El presidente de la Cámara exigió retirar los afiches con la consigna «Las Islas Malvinas son argentinas» alegando que «dañan la pared».
En el inicio de una intensa jornada parlamentaria abocada al tratamiento de la Ley de Inocencia Fiscal II y la Reforma de la Carta Orgánica del Banco Central, el presidente de la Cámara de Diputados, Martín Menem, desató un fuerte escándalo al prohibir unilateralmente el pegado de carteles que reivindican la soberanía argentina sobre las Islas Malvinas. El insólito argumento utilizado por el legislador riojano fue que los afiches “dañan la pared” y que el edificio histórico histórico merece respeto.
La pantalla de los buenos modales
El cruce se produjo cuando el diputado de izquierda Nicolás del Caño intentaba colocar una bandera con la histórica consigna soberana en los muros del recinto, mientras otros bloques opositores ubicaban carteles similares en sus bancas. Menem interrumpió de inmediato la acción sentenciando: “Se daña la pared, diputado… se merece respeto el edificio también”. Detrás de esta pretendida búsqueda de orden y cuidado estético, se esconde la verdadera cara del oficialismo: un profundo desinterés por la causa nacional y una marcada actitud de subordinación cultural y diplomática que rechaza los símbolos más sagrados de la Patria.

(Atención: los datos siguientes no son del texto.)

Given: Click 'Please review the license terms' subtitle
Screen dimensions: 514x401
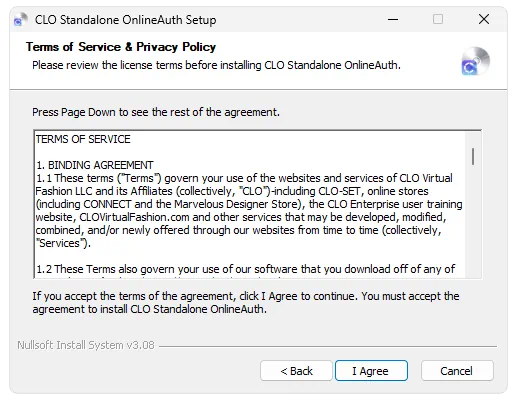Looking at the screenshot, I should coord(216,65).
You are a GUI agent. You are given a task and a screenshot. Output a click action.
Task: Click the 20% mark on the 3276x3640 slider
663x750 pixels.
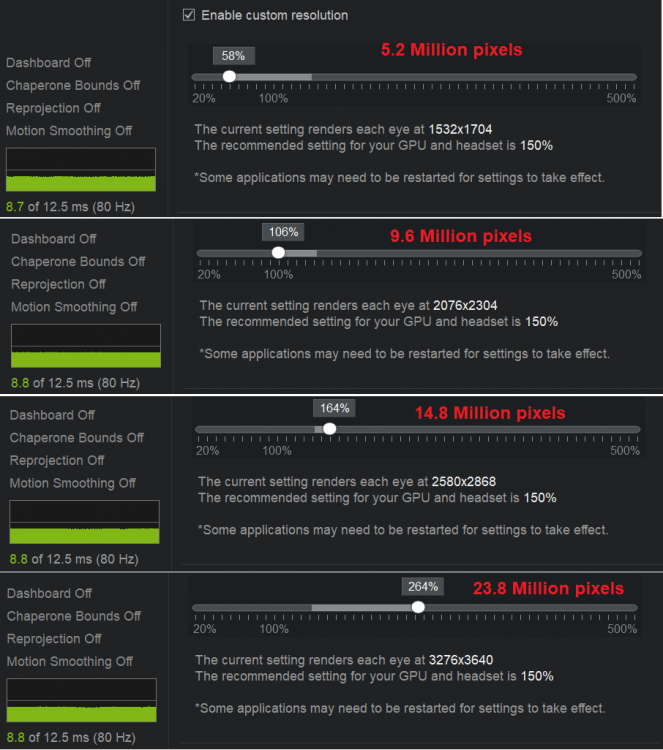[204, 629]
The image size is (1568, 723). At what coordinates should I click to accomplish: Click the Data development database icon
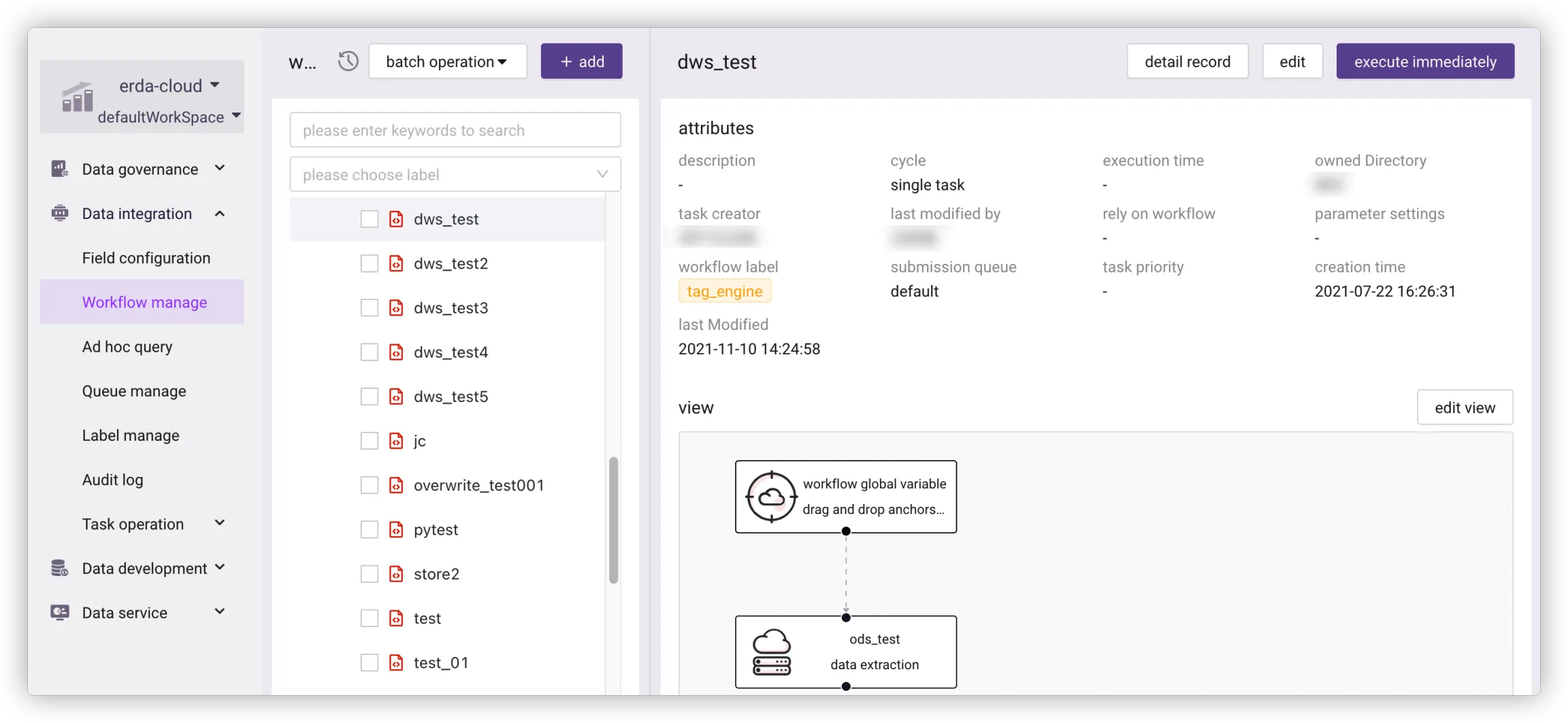(x=60, y=568)
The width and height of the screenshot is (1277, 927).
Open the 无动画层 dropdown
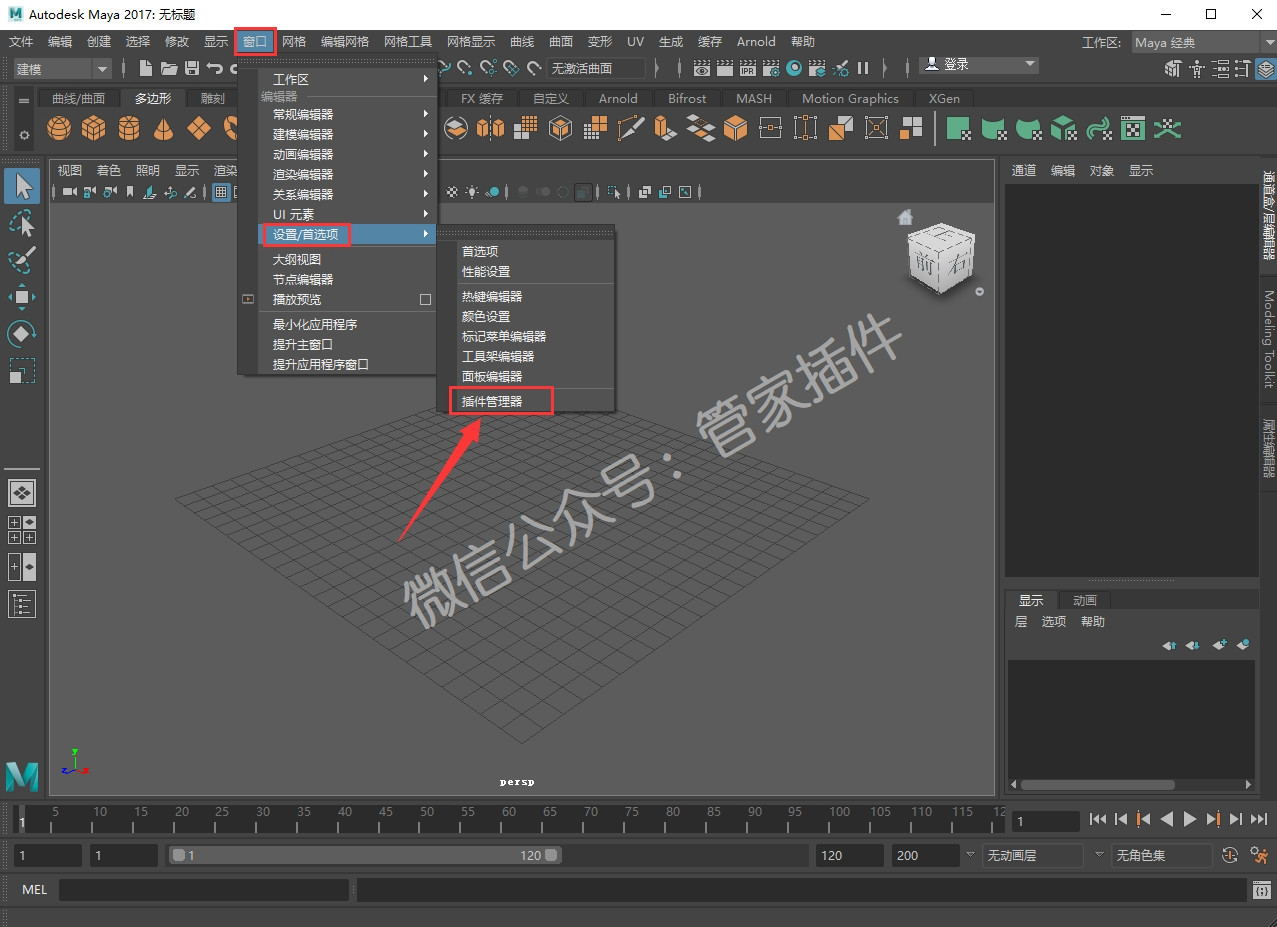click(1032, 855)
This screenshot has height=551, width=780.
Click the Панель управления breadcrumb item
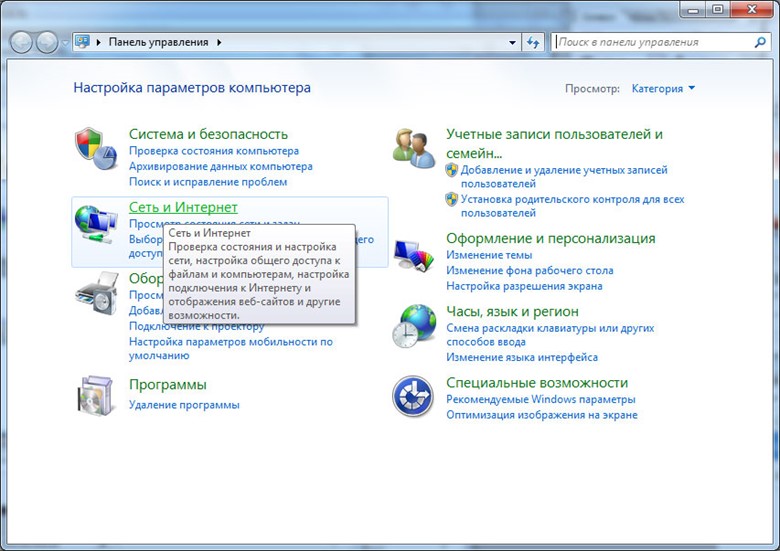pos(158,43)
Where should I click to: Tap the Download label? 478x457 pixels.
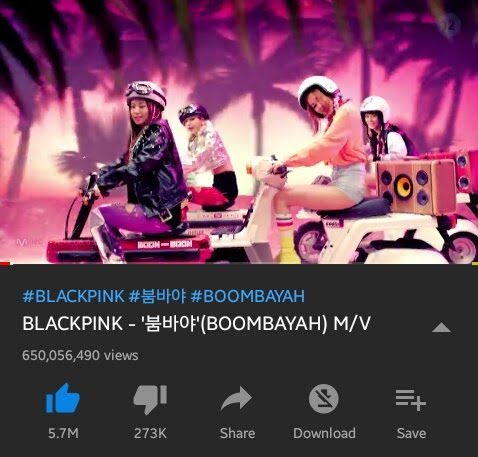[x=324, y=433]
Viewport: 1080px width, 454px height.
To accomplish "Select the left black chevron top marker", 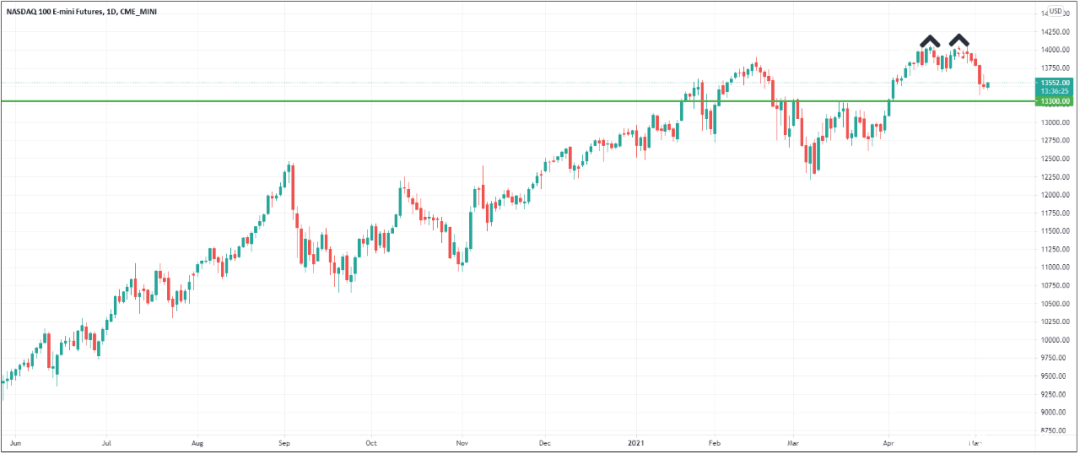I will tap(930, 41).
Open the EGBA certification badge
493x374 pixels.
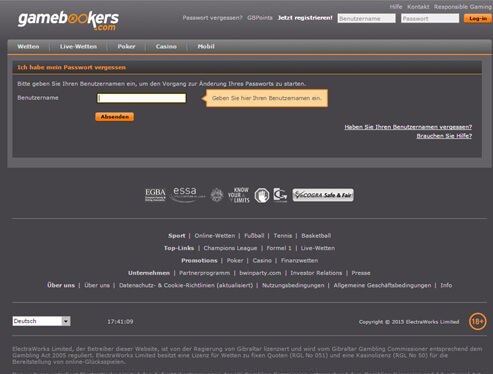pos(155,195)
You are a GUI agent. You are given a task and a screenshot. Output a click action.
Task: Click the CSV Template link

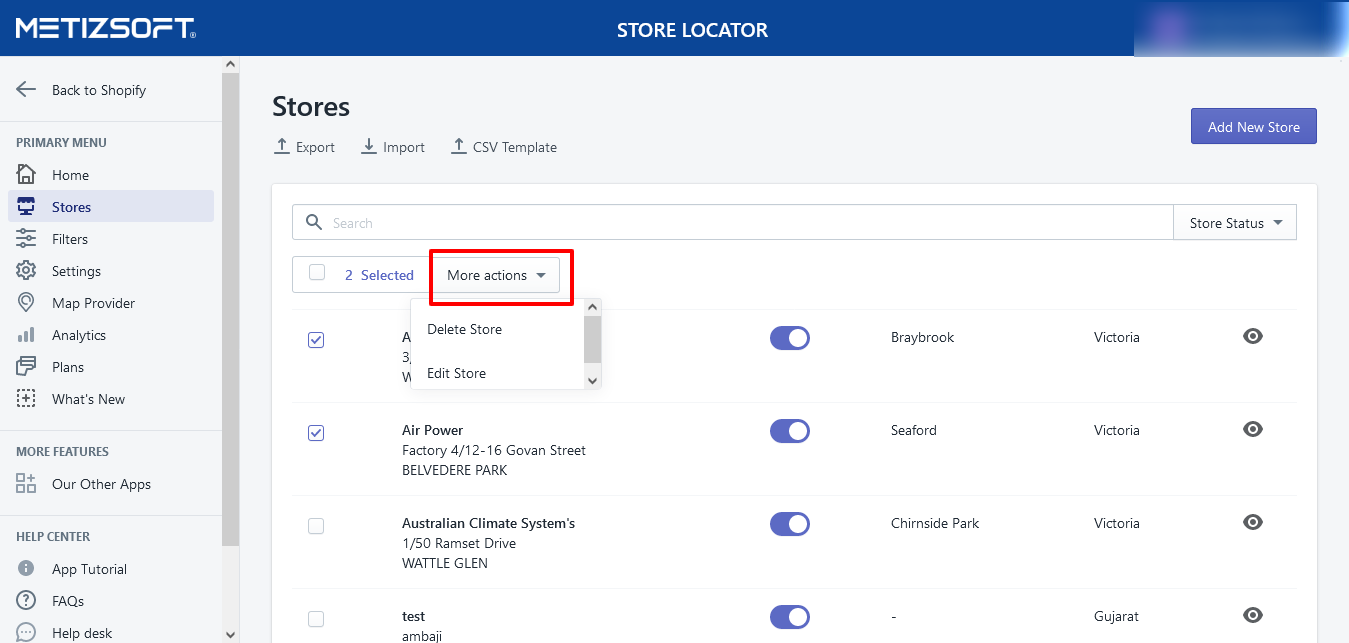(x=504, y=147)
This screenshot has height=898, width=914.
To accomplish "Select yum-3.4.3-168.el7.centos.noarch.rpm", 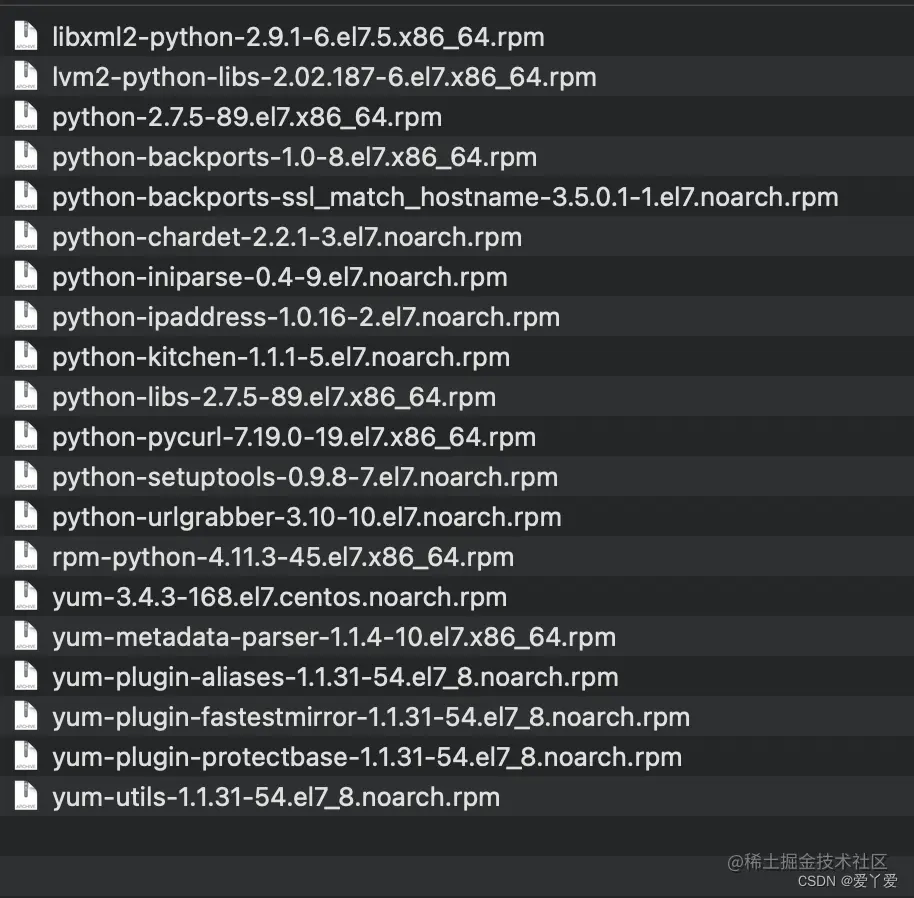I will click(x=279, y=597).
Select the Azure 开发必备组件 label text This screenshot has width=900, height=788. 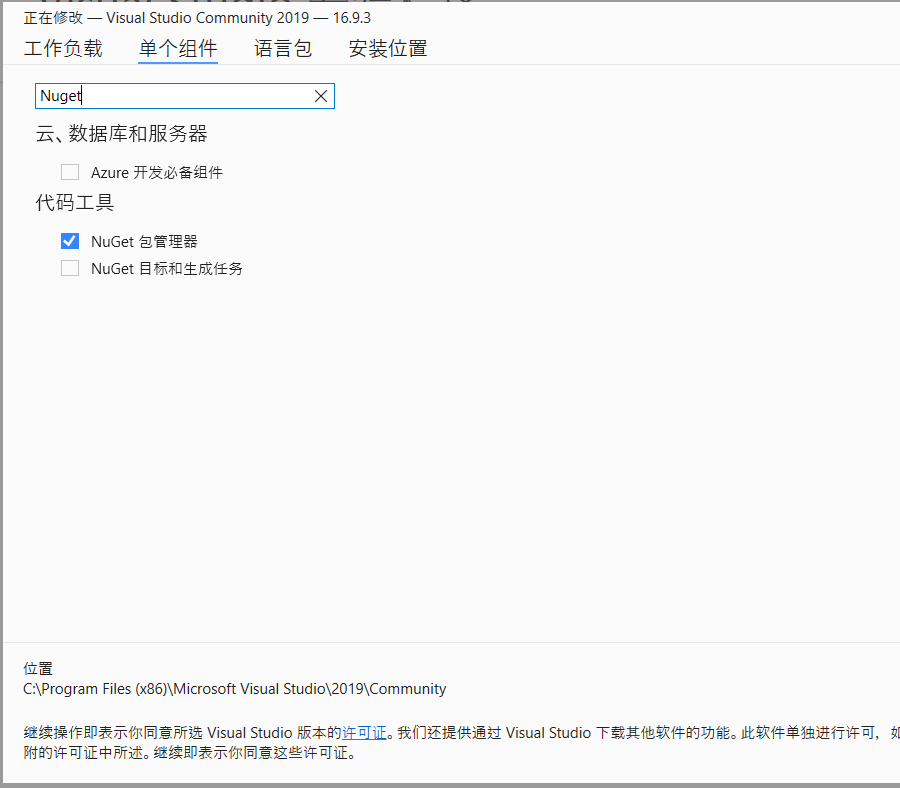point(157,171)
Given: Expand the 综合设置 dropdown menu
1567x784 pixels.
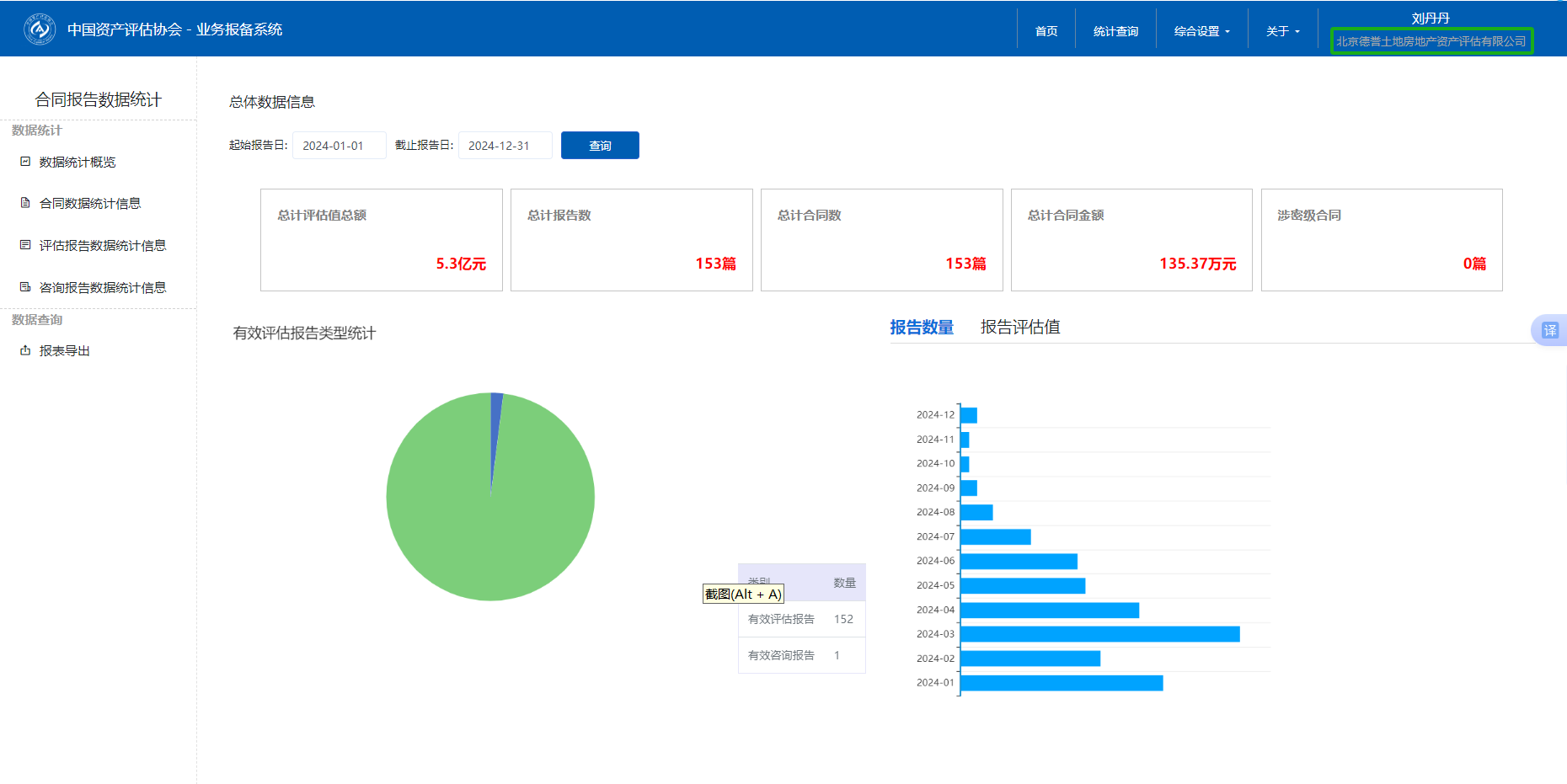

El cinismo y la entrega ideológica
Esta postura cipaya de las autoridades parlamentarias libertarias no es casual. Ocultos detrás de una fachada de supuestos buenos modales institucionales, intentan invisibilizar y censurar el reclamo inclaudicable por nuestras islas. La utilización de excusas edilicias para acallar una manifestación de soberanía legítima deja en evidencia el alineamiento ideológico de un sector político que prefiere proteger la pintura de una pared antes que defender los derechos históricos y la memoria de los caídos en el Atlántico Sur.